◆ Exercise instructions
Please print out every entry below, verbatim.

◆ Entries shown

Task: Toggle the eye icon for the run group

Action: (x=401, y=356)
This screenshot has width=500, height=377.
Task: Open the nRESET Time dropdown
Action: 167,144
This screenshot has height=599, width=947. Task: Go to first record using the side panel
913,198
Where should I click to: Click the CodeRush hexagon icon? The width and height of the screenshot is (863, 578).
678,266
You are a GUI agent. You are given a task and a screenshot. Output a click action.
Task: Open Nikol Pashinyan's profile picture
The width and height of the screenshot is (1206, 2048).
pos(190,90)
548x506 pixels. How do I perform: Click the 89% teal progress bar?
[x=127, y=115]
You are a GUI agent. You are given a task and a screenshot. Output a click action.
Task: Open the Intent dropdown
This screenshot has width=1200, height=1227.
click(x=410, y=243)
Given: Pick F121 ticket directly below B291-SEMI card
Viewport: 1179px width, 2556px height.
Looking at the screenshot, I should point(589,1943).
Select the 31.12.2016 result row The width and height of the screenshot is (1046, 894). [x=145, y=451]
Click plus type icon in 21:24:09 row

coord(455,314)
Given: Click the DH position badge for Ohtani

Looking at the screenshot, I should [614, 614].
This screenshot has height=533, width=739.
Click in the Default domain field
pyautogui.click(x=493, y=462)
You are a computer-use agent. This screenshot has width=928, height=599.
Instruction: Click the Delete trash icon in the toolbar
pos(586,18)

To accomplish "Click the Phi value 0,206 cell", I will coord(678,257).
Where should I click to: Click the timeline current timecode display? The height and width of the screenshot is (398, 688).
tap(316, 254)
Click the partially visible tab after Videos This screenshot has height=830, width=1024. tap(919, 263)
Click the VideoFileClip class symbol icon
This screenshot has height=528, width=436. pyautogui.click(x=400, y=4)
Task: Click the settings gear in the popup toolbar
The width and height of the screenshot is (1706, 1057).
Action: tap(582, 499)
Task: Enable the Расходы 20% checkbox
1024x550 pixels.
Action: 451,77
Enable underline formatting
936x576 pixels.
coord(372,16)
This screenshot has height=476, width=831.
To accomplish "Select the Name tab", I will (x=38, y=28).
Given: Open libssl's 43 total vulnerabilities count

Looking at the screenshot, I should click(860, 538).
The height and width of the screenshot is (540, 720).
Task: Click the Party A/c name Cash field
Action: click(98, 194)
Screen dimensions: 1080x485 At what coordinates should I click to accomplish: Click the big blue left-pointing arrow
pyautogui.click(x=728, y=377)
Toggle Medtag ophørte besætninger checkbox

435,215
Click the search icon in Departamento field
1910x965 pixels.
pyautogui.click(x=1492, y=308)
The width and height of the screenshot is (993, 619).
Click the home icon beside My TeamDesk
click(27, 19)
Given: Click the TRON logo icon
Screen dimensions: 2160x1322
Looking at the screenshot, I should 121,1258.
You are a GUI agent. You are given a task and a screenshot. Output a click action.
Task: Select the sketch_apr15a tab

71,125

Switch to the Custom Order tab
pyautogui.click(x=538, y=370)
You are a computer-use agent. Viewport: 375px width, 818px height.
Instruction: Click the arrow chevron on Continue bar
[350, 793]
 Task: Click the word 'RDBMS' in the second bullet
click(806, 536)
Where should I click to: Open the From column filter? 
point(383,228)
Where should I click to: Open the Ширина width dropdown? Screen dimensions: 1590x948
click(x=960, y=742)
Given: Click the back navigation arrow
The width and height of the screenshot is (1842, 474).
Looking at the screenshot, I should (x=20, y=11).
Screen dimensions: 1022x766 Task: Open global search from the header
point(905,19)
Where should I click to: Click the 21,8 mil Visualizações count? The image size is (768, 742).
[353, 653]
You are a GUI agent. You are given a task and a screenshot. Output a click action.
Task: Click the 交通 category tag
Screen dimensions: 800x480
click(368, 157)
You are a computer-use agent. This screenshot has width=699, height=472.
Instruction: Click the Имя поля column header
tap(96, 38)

◆ Task solution
Task: Toggle the eye icon for the run group

Action: (x=401, y=356)
This screenshot has width=500, height=377.
Task: Open the nRESET Time dropdown
Action: 167,144
This screenshot has height=599, width=947. Task: Go to first record using the side panel
913,198
Where should I click to: Click the CodeRush hexagon icon? The width and height of the screenshot is (863, 578).
678,266
You are a GUI agent. You are given a task and a screenshot. Output a click action.
Task: Open Nikol Pashinyan's profile picture
The width and height of the screenshot is (1206, 2048).
pos(190,90)
548x506 pixels. How do I perform: Click the 89% teal progress bar?
[x=127, y=115]
You are a GUI agent. You are given a task and a screenshot. Output a click action.
Task: Open the Intent dropdown
This screenshot has width=1200, height=1227.
click(x=410, y=243)
Given: Pick F121 ticket directly below B291-SEMI card
Viewport: 1179px width, 2556px height.
Looking at the screenshot, I should point(589,1943).
Select the 31.12.2016 result row The width and height of the screenshot is (1046, 894). [x=145, y=451]
Click plus type icon in 21:24:09 row

coord(455,314)
Given: Click the DH position badge for Ohtani

Looking at the screenshot, I should [614, 614].
This screenshot has height=533, width=739.
Click in the Default domain field
pyautogui.click(x=493, y=462)
You are a computer-use agent. This screenshot has width=928, height=599.
Instruction: Click the Delete trash icon in the toolbar
pos(586,18)

To accomplish "Click the Phi value 0,206 cell", I will coord(678,257).
Where should I click to: Click the timeline current timecode display? The height and width of the screenshot is (398, 688).
tap(316, 254)
Click the partially visible tab after Videos This screenshot has height=830, width=1024. tap(919, 263)
Click the VideoFileClip class symbol icon
This screenshot has height=528, width=436. pyautogui.click(x=400, y=4)
Task: Click the settings gear in the popup toolbar
The width and height of the screenshot is (1706, 1057).
Action: tap(582, 499)
Task: Enable the Расходы 20% checkbox
1024x550 pixels.
Action: 451,77
Enable underline formatting
936x576 pixels.
coord(372,16)
This screenshot has height=476, width=831.
To accomplish "Select the Name tab", I will (x=38, y=28).
Given: Open libssl's 43 total vulnerabilities count

Looking at the screenshot, I should click(860, 538).
The height and width of the screenshot is (540, 720).
Task: Click the Party A/c name Cash field
Action: click(98, 194)
Screen dimensions: 1080x485 At what coordinates should I click to accomplish: Click the big blue left-pointing arrow
pyautogui.click(x=728, y=377)
Toggle Medtag ophørte besætninger checkbox

435,215
Click the search icon in Departamento field
1910x965 pixels.
pyautogui.click(x=1492, y=308)
The width and height of the screenshot is (993, 619).
Click the home icon beside My TeamDesk
click(27, 19)
Given: Click the TRON logo icon
Screen dimensions: 2160x1322
Looking at the screenshot, I should 121,1258.
You are a GUI agent. You are given a task and a screenshot. Output a click action.
Task: Select the sketch_apr15a tab

71,125

Switch to the Custom Order tab
pyautogui.click(x=538, y=370)
You are a computer-use agent. Viewport: 375px width, 818px height.
Instruction: Click the arrow chevron on Continue bar
[350, 793]
 Task: Click the word 'RDBMS' in the second bullet
click(806, 536)
Where should I click to: Open the From column filter? 
point(383,228)
Where should I click to: Open the Ширина width dropdown? Screen dimensions: 1590x948
click(x=960, y=742)
Given: Click the back navigation arrow
The width and height of the screenshot is (1842, 474).
Looking at the screenshot, I should (x=20, y=11).
Screen dimensions: 1022x766 Task: Open global search from the header
point(905,19)
Where should I click to: Click the 21,8 mil Visualizações count? The image size is (768, 742).
[353, 653]
You are a GUI agent. You are given a task and a screenshot. Output a click action.
Task: Click the 交通 category tag
Screen dimensions: 800x480
click(368, 157)
You are a computer-use agent. This screenshot has width=699, height=472.
Instruction: Click the Имя поля column header
tap(96, 38)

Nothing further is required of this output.